Selected text
▼

SUPERIOR COURT OF NEW JERSEY APPELLATE DIVISION


July 16, 2010

SADHNA SHARMA, AN INDIVIDUAL, AND SHUBH SHARMA, HER HUSBAND, PER QUOD, PLAINTIFFS-APPELLANTS/CROSS-RESPONDENTS,
v.
PHILLIP J. BAZSIKA, AN INDIVIDUAL, DEFENDANT, AND ROBERT S. HILL, AN INDIVIDUAL; QUAIL RIDGE ASSOCIATES 8, A BUSINESS ENTITY; QUAIL RIDGE ASSOCIATES 9, A BUSINESS ENTITY; AND QUAIL RIDGE ASSOCIATES 10, A BUSINESS ENTITY, DEFENDANTS-RESPONDENTS/CROSS-APPELLANTS.

On appeal from Superior Court of New Jersey, Law Division, Middlesex County, Docket No. L-0141-05.

Per curiam.

NOT FOR PUBLICATION WITHOUT THE APPROVAL OF THE APPELLATE DIVISION

Submitted January 5, 2010

Before Judges Fuentes, Gilroy and Simonelli.

In this civil action, plaintiff Sadhna Sharma*fn1 appeals from a jury verdict finding defendants Robert Hill and Quail Ridge Associates (QRA) not liable. We affirm.

On November 29, 2004, plaintiff was driving her car on Dey Road in Plainsboro when she collided head-on with a car coming from the opposite direction driven by Phillip Bazsika. Shortly before the accident, Hill, a maintenance worker employed by QRA, saw Bazsika pull into the parking lot of the company's management offices. According to Hill, Bazsika drove in a reckless manner through an intersection and into the parking lot. Hill assumed that Bazsika was one of a group of disgruntled tenants being evicted that day and attributed his behavior to his displeasure over the situation.

Several minutes later, as he drove on Dey Road, Hill saw Bazsika driving at a high rate of speed; this time, Bazsika swerved to the right shoulder of the road, then swerved left into the lane of oncoming traffic, and struck plaintiff's car head-on. Hill was able to contact the police using a handheld radio he carried to communicate with his co-workers at the management office.

In addition to Bazsika, plaintiff sued Hill and QRA.*fn2

Plaintiff argued that Hill owed her a duty to notify the police when he first saw Bazsika driving erratically in the QRA parking lot minutes before the accident. As to QRA, plaintiff argued it was vicariously liable for its employee's failure to act.

Citing Davis v. Pecorino, 69 N.J. 1, 4 (1975), plaintiff maintains that just as commercial property owners owe a duty of care to pedestrians walking on sidewalks abutting their property, QRA has a duty to passing motorists to prevent negligent drivers from using a public roadway abutting the company's property. Stated differently, plaintiff argues that QRA made "special use" of the section of Dey Road that partly services its property.

▲

Provided data
▼

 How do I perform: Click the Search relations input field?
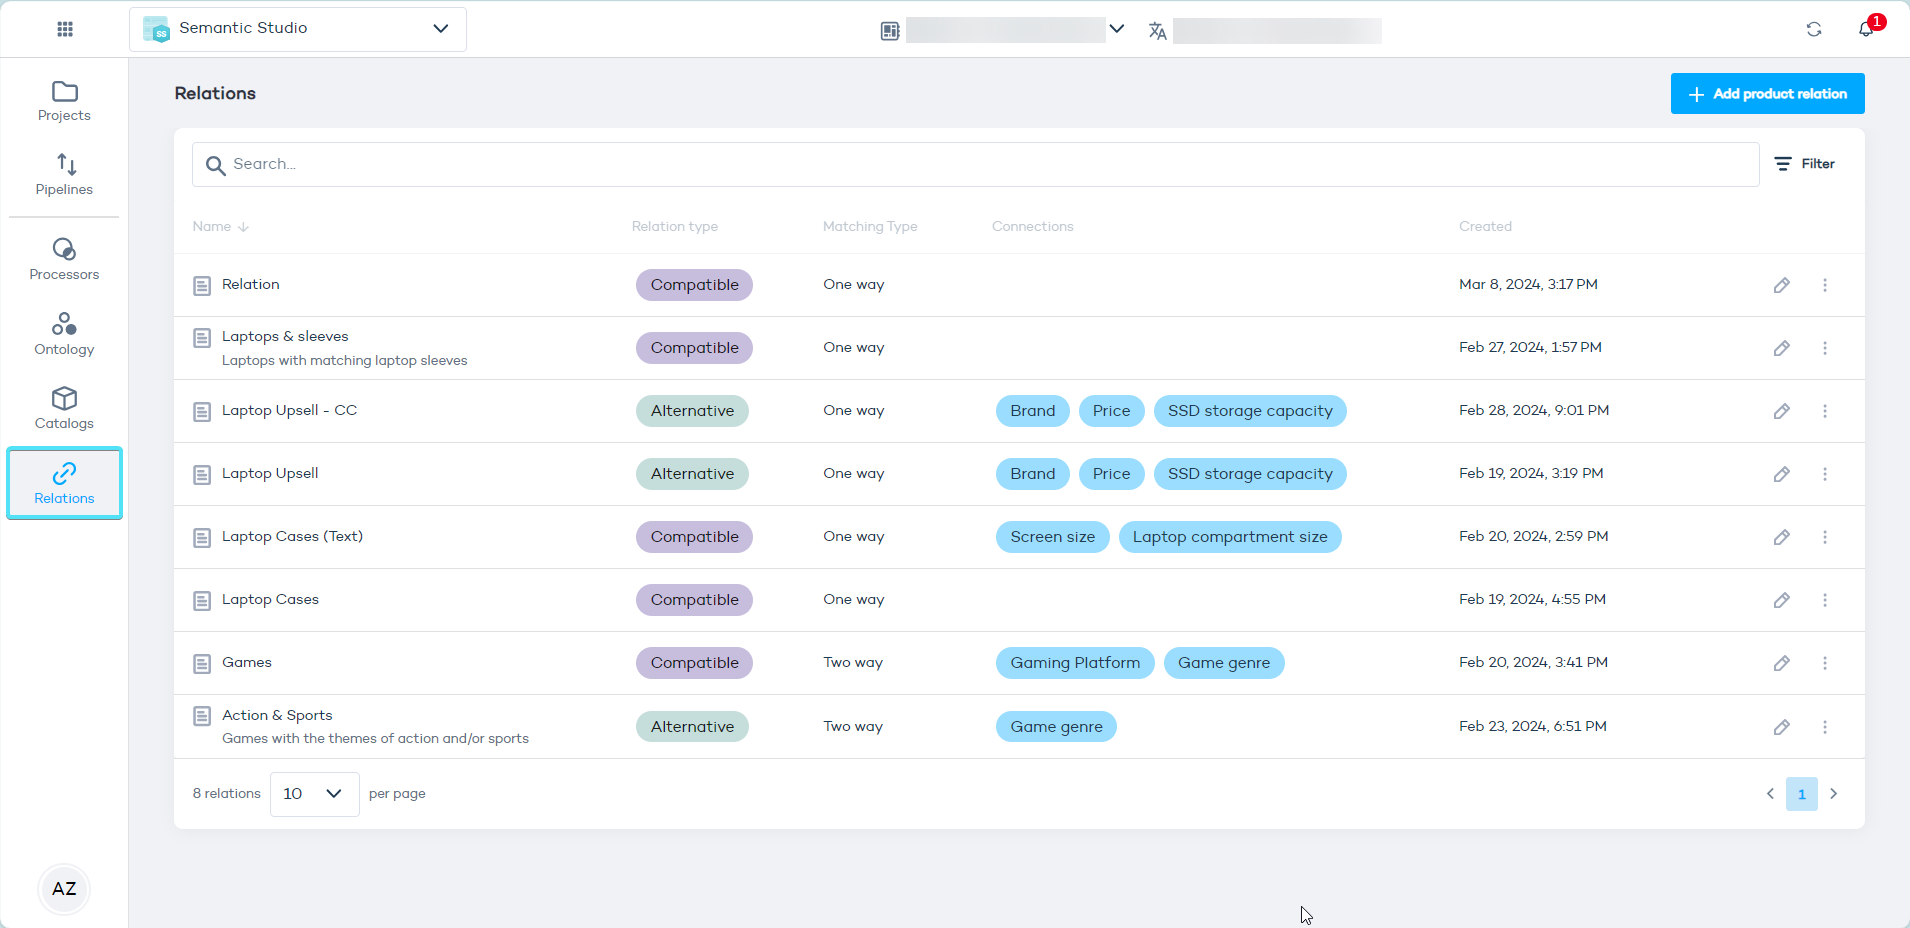(975, 164)
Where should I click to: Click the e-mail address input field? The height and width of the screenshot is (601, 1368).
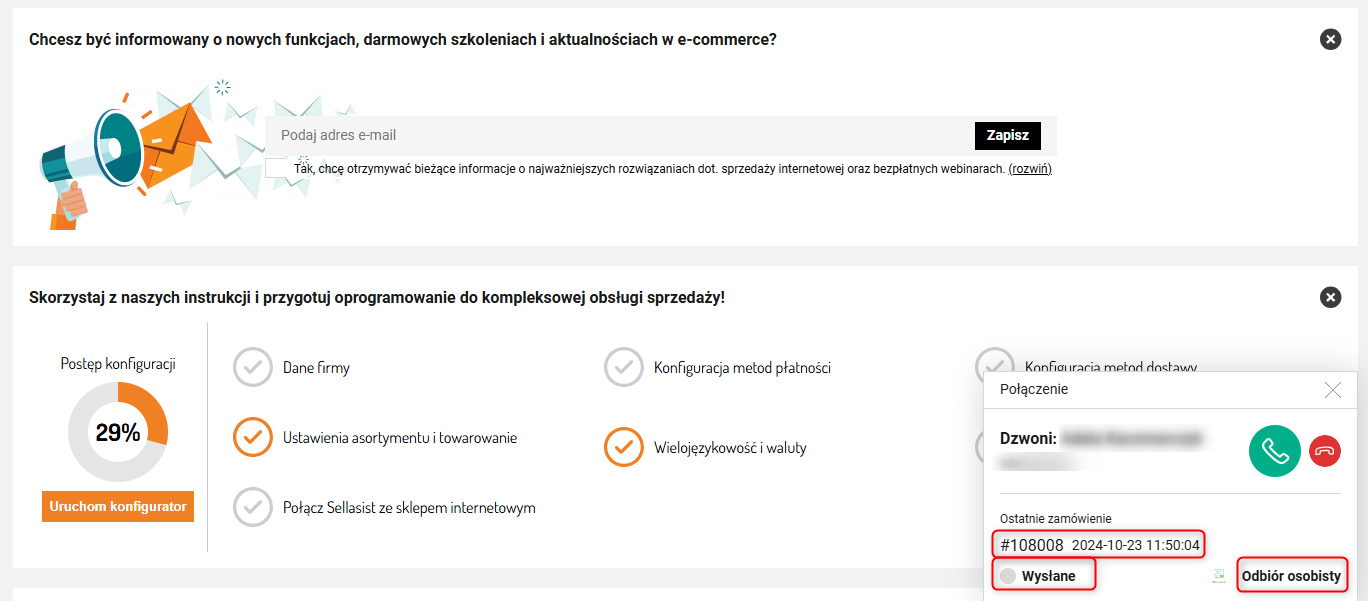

▲

Task set
- a) Answer these questions from the Sharma court opinion:
(i) On what date did the collision on Dey Road happen?
(ii) What did Hill use to contact the police?
(iii) Which case does the plaintiff cite for the duty commercial property owners owe to pedestrians?
- b) Extend the Sharma court opinion, beginning right after its final sentence.

Answers per task
- a)
(i) November 29, 2004
(ii) A handheld radio he carried to communicate with his co-workers at the management office
(iii) Davis v. Pecorino, 69 N.J. 1, 4 (1975)

- b)
Plaintiff's argument lacks sufficient merit to warrant discussion in a written opinion. R. 2:11-3(e)(1)(E). Our Supreme Court has recently articulated the standard for imposing a legal duty of care in tort law:

A duty is an obligation imposed by law requiring one party to conform to a particular standard of conduct toward another. The recognition or establishment of a legal duty in tort law is generally a matter for a court to decide. One scholarly treatise has put the issue in quite simple, if not specific, terms: No better general statement can be made than that the courts will find a duty where, in general, reasonable persons would recognize it and agree that it exists. Central to the determination of whether a duty does or should exist is a value judgment, based on an analysis of public policy, and notions of fairness. The fairness and public policy considerations involve weighing several factors: the relationship of the parties, the nature of the attendant risk, the opportunity and ability to exercise care, and the public interest in the proposed solution.

[Acuna v. Turkish, 192 N.J. 399, 413-14 (2007) (internal quotations and citations omitted), cert. denied, ___ U.S. ___, 129 S.Ct. 44, 172 L.Ed. 2d 22 (2008).]

Here, considerations of fairness and public policy weigh heavily against imposing a duty of care on owners of real properties abutting a public roadway to protect motorists using that roadway from negligent drivers. There is no evidence that QRA's use of Dey Road was in any way different from the use afforded to the general public. The mere proximity of the QRA property to Dey Road does not change the public character of the thoroughfare, nor does it impose a legal duty upon QRA to police motorists utilizing that road.

As to the issues raised in QRA's cross-appeal, QRA's arguments are deemed moot as the company ultimately prevailed at trial regarding the extent of its legal duty.

Affirmed.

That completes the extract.